● **YANG HARUS DIKERJAKAN**:
Lanjutkan tulisan di bawah tentang lagu “Berita Kepada Kawan”, mulai dari kalimat sesudah kalimat terakhirnya.

● **DOKUMEN**:

---------------

Menghayati “Berita Kepada Kawan”

2 hours ago 1

Oleh: Farid Wajdi

Ada lagu yang tak pernah benar-benar usai karena luka yang diceritakannya terus berulang. “Berita Kepada Kawan” karya Ebiet G. Ade adalah lagu semacam itu. Ia lahir dari peristiwa duka, tetapi hidup jauh lebih lama dari bencana yang melahirkannya.

Setiap kali banjir kembali menelan kampung, setiap kali longsor menutup jalan dan memutus ingatan, lagu ini kembali beredar, seperti surat lama yang selalu relevan karena alamat penderitaannya tak pernah berubah.

Sejak awal kemunculannya pada akhir dekade 1970-an, lagu ini memang tidak dimaksudkan sebagai catatan peristiwa, melainkan renungan kemanusiaan (Ebiet G. Ade, 1979-an).

Ia tidak berdiri sebagai arsip sejarah yang kaku, tetapi sebagai cermin. Dan cermin, sebagaimana mestinya, tidak berfungsi untuk menunjuk kesalahan orang lain, melainkan mengembalikan pandangan kepada diri sendiri.

Dalam tradisi reflektif, cermin semacam ini mengajak manusia berhenti sejenak, menimbang arah langkahnya, bukan sekadar menunjuk keluar dan mencari kambing hitam.

Dalam khazanah keislaman, sikap ini sejalan dengan semangat tadabbur, yaitu merenungi tanda-tanda kehidupan agar manusia tidak sekadar melihat, tetapi menyadari makna di balik peristiwa. Alam bukan hanya latar, melainkan pesan. Namun pesan itu sering datang berulang karena tak kunjung dipahami.

Yang kerap terjadi justru sebaliknya. Lagu itu diputar, dibagikan, bahkan dikutip, tetapi hanya sebagai pengiring kesedihan sesaat. Setelah itu, kehidupan berjalan kembali seperti biasa.

---------------

● **BAHAN YANG DISEDIAKAN**:
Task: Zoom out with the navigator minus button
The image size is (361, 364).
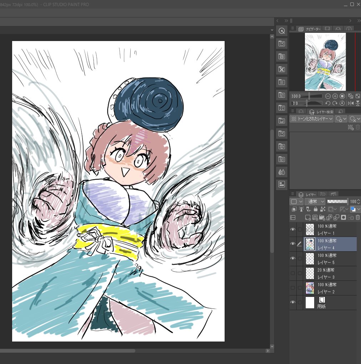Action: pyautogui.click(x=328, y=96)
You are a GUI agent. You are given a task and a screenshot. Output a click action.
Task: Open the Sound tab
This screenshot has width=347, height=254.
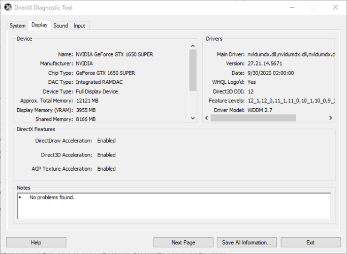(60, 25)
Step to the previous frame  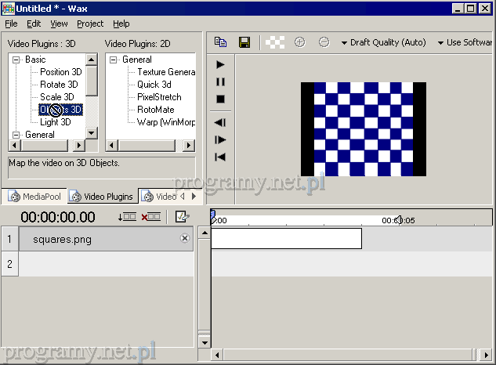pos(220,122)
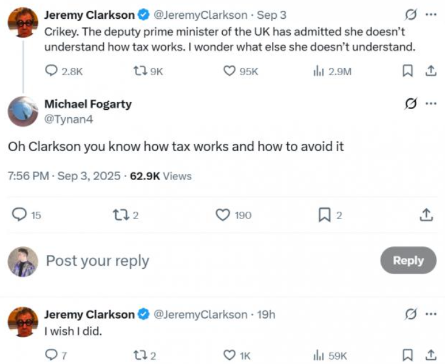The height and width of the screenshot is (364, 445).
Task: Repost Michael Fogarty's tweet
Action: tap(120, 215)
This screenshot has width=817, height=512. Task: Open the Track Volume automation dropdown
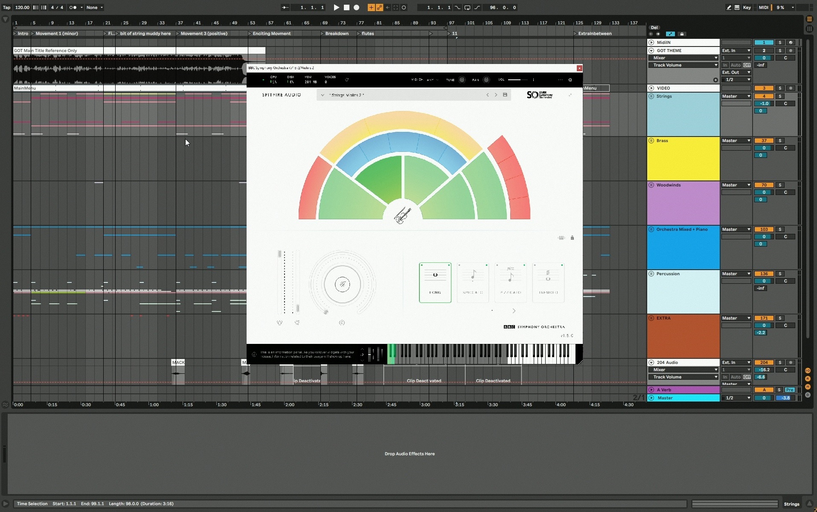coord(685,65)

---------------

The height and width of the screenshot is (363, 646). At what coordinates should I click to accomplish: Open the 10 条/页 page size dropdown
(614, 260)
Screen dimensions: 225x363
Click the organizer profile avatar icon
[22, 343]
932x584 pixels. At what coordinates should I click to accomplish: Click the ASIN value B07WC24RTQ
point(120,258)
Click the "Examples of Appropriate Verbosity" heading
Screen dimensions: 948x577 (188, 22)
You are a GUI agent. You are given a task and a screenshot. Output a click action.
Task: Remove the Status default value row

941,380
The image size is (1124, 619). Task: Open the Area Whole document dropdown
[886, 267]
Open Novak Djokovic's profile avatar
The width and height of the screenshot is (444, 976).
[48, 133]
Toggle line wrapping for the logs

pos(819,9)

---------------

● **HASIL PENGERJAAN**:
Hutan tetap dibuka atas nama investasi. Sungai tetap dipersempit demi perluasan kota. Lereng tetap dibebani bangunan, seolah tanah tak pernah punya batas daya dukung. Lalu manusia kembali merasa heran ketika air tak lagi tahu ke mana harus mengalir.

Seperti dicatat dalam sejumlah refleksi kebudayaan, lagu ini sering hadir sebagai simbol empati, tetapi jarang menjadi pemicu perubahan cara pandang (Kompas.id, 2024).

“Berita kepada kawan, tentang perjalanan ini…” Kalimat pembuka itu terdengar sederhana, hampir bersahaja. Namun di sanalah letak kekuatannya. Ia bukan laporan teknis, bukan kronik kebencanaan, melainkan pengakuan batin.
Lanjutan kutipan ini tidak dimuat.